I have made changes to your code, please test to ensure it performs to expectations.

1. I have added a while True loop, which attempts to validate the score to be between 0 - 100. If a non-integer value is entered it will hit the ValueError exception. This loop will only exit when a number within the range is entered.

2. The if statements use interval comparators X <= score < Y. You can read more about interval comparators here.

3. The if statement was also removed out of the try - except to make debugging easier. The idea is to have the least code possible in try - except so that when an exception triggers, it would be caused by the intended code.

4. Lastly, you don't want to ask for the user input inside the exception as the user might enter something which may cause another exception which will go uncaught.

def grades():
    while True:

        # Perform basic input validation.
        try:

            # Gets the user input.
            score = int(input("Please enter your score between 0 and 100: "))

            # Checks if the number entered is within 0 - 100. Note that range is non-inclusive for the stop. If it is within 0 - 100 break out of the while loop.
            if 0 <= score <= 100:
                break

        # If a non-integer is entered an exception will be thrown.
        except ValueError:
            print("Input entered is not a valid number")

    # Checking of scores using interval comparison
    if score >= 90:
        print("Grade:A")
    elif 80 <= score < 90:
        print("Grade:B")
    elif 70 <= score < 80:
        print("Grade:C")
    elif 60 <= score < 70:
        print("Grade:D")
    elif 50 <= score < 60:
        print("Grade:E")
    else:
        print("Grade:F")

Answer 2

Just for fun, let's make it a Match Case statement:

Since you only accept integers, we can take and assign score to input with :=, then check if it's valid with str.isnumeric.
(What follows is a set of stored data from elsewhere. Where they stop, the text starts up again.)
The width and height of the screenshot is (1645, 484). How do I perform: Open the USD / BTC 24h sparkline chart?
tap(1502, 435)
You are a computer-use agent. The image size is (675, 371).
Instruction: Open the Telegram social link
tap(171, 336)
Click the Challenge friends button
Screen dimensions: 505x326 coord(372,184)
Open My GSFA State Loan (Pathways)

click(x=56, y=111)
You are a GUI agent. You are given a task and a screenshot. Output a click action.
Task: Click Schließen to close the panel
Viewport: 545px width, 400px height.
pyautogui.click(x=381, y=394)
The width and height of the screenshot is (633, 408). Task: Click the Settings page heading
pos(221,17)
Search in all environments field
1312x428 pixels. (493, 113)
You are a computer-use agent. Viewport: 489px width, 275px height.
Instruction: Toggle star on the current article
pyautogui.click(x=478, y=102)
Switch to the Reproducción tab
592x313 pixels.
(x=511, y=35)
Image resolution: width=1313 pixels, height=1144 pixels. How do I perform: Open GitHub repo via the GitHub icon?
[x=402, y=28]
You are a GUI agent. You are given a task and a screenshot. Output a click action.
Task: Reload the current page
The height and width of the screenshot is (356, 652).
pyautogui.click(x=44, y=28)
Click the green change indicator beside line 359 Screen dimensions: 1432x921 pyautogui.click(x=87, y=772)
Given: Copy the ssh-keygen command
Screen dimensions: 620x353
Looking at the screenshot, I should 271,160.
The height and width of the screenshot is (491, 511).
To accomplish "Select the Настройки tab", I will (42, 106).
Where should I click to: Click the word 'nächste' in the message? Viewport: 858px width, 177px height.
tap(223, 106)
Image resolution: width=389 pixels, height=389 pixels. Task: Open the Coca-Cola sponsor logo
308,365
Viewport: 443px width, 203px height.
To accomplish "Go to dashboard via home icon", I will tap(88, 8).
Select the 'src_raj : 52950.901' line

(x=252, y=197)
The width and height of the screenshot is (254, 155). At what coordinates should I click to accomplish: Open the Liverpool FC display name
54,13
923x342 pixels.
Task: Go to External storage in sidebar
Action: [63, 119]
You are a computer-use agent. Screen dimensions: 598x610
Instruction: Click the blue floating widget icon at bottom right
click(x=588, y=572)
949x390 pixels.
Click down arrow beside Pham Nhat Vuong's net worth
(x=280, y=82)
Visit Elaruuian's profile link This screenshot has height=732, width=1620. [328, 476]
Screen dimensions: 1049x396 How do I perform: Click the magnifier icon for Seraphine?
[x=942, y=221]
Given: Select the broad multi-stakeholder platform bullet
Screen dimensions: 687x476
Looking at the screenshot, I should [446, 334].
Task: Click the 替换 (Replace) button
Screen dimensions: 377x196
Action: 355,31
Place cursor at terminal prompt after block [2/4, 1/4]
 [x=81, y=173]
If that's true then we'll make score an integer := and check if it's between 0 and 100.

We'll change the input statement if they don't put valid input the first time around.

def grades():
    text = "Please enter your score between 0 and 100: "
    while True:
        if ((score := input(text)).isnumeric() and
            (score := int(score)) in range(0, 101)):
            break
        else:
            text = "Incorrect value. Please enter your score between 0 and 100: "
    match score:
        case x if x >= 90 : grade = 'A'
        case x if x >= 80 : grade = 'B'
        case x if x >= 70 : grade = 'C'
        case x if x >= 60 : grade = 'D'
        case x if x >= 50 : grade = 'E'
        case _ : grade = 'F'
    print(f'Grade: {grade}')

Please note that this will only work in Python 3.10 or greater.

Answer 3

Simply assert that the input is in the determined range before checking through score ranges. Really, there is no need for a try/except statement.

def grades():
    while True:
        score = int(input(...))
        if 0 <= score <= 100:
            break
        # Invalid score
    # Check score ranges
    ...

Answer 4

I made some corrections to your code. I added some comments to help explain what is going on. Let me know if this solution works for you:

def grades():
    while True:
        # Start a loop to ask for user input:
        score = int(input("Please enter your score between 0 and 100:"))
        # If not in range 1, 100, print error message
        if score in range(0, 101):
            break
        print('Incorrect value. Please enter your score between 0 and 100:')
         

    # calculate grade:
    if score >= 90:
        print("Grade:A")
    elif score >= 80:
        print("Grade:B")
    elif score >= 70:
        print("Grade:C")
    elif score >= 60:
        print("Grade:D")
    elif score >= 50:
        print("Grade:E")
    elif score < 50:
        print("Grade:F")


if __name__ == '__main__':
    grades()

Answer 5

Just do this:

def grades():
    try:
        score = int(input("Please enter your score between 0 and 100:"))
        if score > 100:
            while True:
                int(input("Incorrect value. Please enter your score between 0 and 100:"))
                if score <= 100:
                    pass
                else:
                    break
        if score >= 90:
            print("Grade:A")
        elif score >= 80 :
            print("Grade:B")
        elif score >= 70:
            print("Grade:C")
        elif score >= 60:
            print("Grade:D")
        elif score >= 50:
            print("Grade:E")
        elif score < 50:
            print("Grade:F")
    except:
        print("Oops. sommthing went wrong")

grades();